MATERIAL SUPPLIED: Begin

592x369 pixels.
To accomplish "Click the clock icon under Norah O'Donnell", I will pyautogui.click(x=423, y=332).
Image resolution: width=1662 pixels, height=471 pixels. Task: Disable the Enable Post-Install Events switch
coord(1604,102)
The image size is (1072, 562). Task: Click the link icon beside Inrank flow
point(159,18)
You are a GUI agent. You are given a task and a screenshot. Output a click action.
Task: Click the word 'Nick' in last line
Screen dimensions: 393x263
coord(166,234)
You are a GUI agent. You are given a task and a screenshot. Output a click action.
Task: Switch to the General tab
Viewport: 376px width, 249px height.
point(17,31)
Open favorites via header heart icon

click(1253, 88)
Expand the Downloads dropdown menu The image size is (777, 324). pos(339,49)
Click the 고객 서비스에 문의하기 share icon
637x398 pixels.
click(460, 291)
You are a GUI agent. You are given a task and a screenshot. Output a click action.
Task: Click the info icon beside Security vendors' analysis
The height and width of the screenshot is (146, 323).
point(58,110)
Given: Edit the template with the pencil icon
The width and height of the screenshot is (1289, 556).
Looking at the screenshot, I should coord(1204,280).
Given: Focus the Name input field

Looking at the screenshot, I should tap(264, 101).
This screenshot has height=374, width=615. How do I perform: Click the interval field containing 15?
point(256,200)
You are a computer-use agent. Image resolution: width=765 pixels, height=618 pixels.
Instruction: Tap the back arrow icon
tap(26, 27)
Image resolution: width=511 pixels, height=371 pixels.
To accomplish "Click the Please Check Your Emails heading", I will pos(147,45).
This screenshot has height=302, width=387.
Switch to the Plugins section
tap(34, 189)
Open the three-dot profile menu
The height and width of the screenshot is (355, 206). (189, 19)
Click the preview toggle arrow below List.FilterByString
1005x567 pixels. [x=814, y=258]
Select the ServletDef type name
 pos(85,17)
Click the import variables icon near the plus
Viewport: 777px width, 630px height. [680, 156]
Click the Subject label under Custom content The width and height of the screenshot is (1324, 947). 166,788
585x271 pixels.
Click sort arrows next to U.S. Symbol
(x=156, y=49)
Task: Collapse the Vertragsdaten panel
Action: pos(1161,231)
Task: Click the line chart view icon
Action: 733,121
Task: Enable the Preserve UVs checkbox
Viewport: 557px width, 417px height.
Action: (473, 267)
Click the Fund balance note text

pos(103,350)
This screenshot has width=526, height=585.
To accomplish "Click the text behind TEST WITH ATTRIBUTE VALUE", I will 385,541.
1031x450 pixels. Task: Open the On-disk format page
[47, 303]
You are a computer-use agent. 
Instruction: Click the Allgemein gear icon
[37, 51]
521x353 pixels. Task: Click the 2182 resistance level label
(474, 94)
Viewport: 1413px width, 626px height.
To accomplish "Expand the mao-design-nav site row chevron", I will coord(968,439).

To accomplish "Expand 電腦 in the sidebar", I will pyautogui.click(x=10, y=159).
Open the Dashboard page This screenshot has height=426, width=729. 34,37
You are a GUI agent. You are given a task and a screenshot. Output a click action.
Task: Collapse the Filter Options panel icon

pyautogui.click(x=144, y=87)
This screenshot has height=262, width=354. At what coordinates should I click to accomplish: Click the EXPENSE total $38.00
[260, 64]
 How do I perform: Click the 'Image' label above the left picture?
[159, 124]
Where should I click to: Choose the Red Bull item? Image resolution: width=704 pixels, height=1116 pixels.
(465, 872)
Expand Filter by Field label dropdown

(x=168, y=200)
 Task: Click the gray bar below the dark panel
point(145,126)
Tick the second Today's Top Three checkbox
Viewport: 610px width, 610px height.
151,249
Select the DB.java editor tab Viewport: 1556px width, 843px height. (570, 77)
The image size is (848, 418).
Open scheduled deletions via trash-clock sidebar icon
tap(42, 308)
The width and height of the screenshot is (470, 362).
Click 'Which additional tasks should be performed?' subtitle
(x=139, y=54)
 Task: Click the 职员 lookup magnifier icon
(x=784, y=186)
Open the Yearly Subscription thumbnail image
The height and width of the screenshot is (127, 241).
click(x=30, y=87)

MATERIAL SUPPLIED: End

AIM OF THE EXERCISE: Send back the whole listing above exactly, please.

EXERCISE ANSWER:
592x369 pixels.
To accomplish "Click the clock icon under Norah O'Donnell", I will pyautogui.click(x=423, y=332).
Image resolution: width=1662 pixels, height=471 pixels. Task: Disable the Enable Post-Install Events switch
coord(1604,102)
The image size is (1072, 562). Task: Click the link icon beside Inrank flow
point(159,18)
You are a GUI agent. You are given a task and a screenshot. Output a click action.
Task: Click the word 'Nick' in last line
Screen dimensions: 393x263
coord(166,234)
You are a GUI agent. You are given a task and a screenshot. Output a click action.
Task: Switch to the General tab
Viewport: 376px width, 249px height.
point(17,31)
Open favorites via header heart icon

click(1253, 88)
Expand the Downloads dropdown menu The image size is (777, 324). pos(339,49)
Click the 고객 서비스에 문의하기 share icon
637x398 pixels.
click(460, 291)
You are a GUI agent. You are given a task and a screenshot. Output a click action.
Task: Click the info icon beside Security vendors' analysis
The height and width of the screenshot is (146, 323).
point(58,110)
Given: Edit the template with the pencil icon
The width and height of the screenshot is (1289, 556).
Looking at the screenshot, I should coord(1204,280).
Given: Focus the Name input field

Looking at the screenshot, I should tap(264, 101).
This screenshot has height=374, width=615. How do I perform: Click the interval field containing 15?
point(256,200)
You are a computer-use agent. Image resolution: width=765 pixels, height=618 pixels.
Instruction: Tap the back arrow icon
tap(26, 27)
Image resolution: width=511 pixels, height=371 pixels.
To accomplish "Click the Please Check Your Emails heading", I will pos(147,45).
This screenshot has height=302, width=387.
Switch to the Plugins section
tap(34, 189)
Open the three-dot profile menu
The height and width of the screenshot is (355, 206). (189, 19)
Click the preview toggle arrow below List.FilterByString
1005x567 pixels. [x=814, y=258]
Select the ServletDef type name
 pos(85,17)
Click the import variables icon near the plus
Viewport: 777px width, 630px height. [680, 156]
Click the Subject label under Custom content The width and height of the screenshot is (1324, 947). 166,788
585x271 pixels.
Click sort arrows next to U.S. Symbol
(x=156, y=49)
Task: Collapse the Vertragsdaten panel
Action: pos(1161,231)
Task: Click the line chart view icon
Action: 733,121
Task: Enable the Preserve UVs checkbox
Viewport: 557px width, 417px height.
Action: (473, 267)
Click the Fund balance note text

pos(103,350)
This screenshot has width=526, height=585.
To accomplish "Click the text behind TEST WITH ATTRIBUTE VALUE", I will 385,541.
1031x450 pixels. Task: Open the On-disk format page
[47, 303]
You are a computer-use agent. 
Instruction: Click the Allgemein gear icon
[37, 51]
521x353 pixels. Task: Click the 2182 resistance level label
(474, 94)
Viewport: 1413px width, 626px height.
To accomplish "Expand the mao-design-nav site row chevron", I will coord(968,439).

To accomplish "Expand 電腦 in the sidebar", I will pyautogui.click(x=10, y=159).
Open the Dashboard page This screenshot has height=426, width=729. 34,37
You are a GUI agent. You are given a task and a screenshot. Output a click action.
Task: Collapse the Filter Options panel icon

pyautogui.click(x=144, y=87)
This screenshot has height=262, width=354. At what coordinates should I click to accomplish: Click the EXPENSE total $38.00
[260, 64]
 How do I perform: Click the 'Image' label above the left picture?
[159, 124]
Where should I click to: Choose the Red Bull item? Image resolution: width=704 pixels, height=1116 pixels.
(465, 872)
Expand Filter by Field label dropdown

(x=168, y=200)
 Task: Click the gray bar below the dark panel
point(145,126)
Tick the second Today's Top Three checkbox
Viewport: 610px width, 610px height.
151,249
Select the DB.java editor tab Viewport: 1556px width, 843px height. (570, 77)
The image size is (848, 418).
Open scheduled deletions via trash-clock sidebar icon
tap(42, 308)
The width and height of the screenshot is (470, 362).
Click 'Which additional tasks should be performed?' subtitle
(x=139, y=54)
 Task: Click the 职员 lookup magnifier icon
(x=784, y=186)
Open the Yearly Subscription thumbnail image
The height and width of the screenshot is (127, 241).
click(x=30, y=87)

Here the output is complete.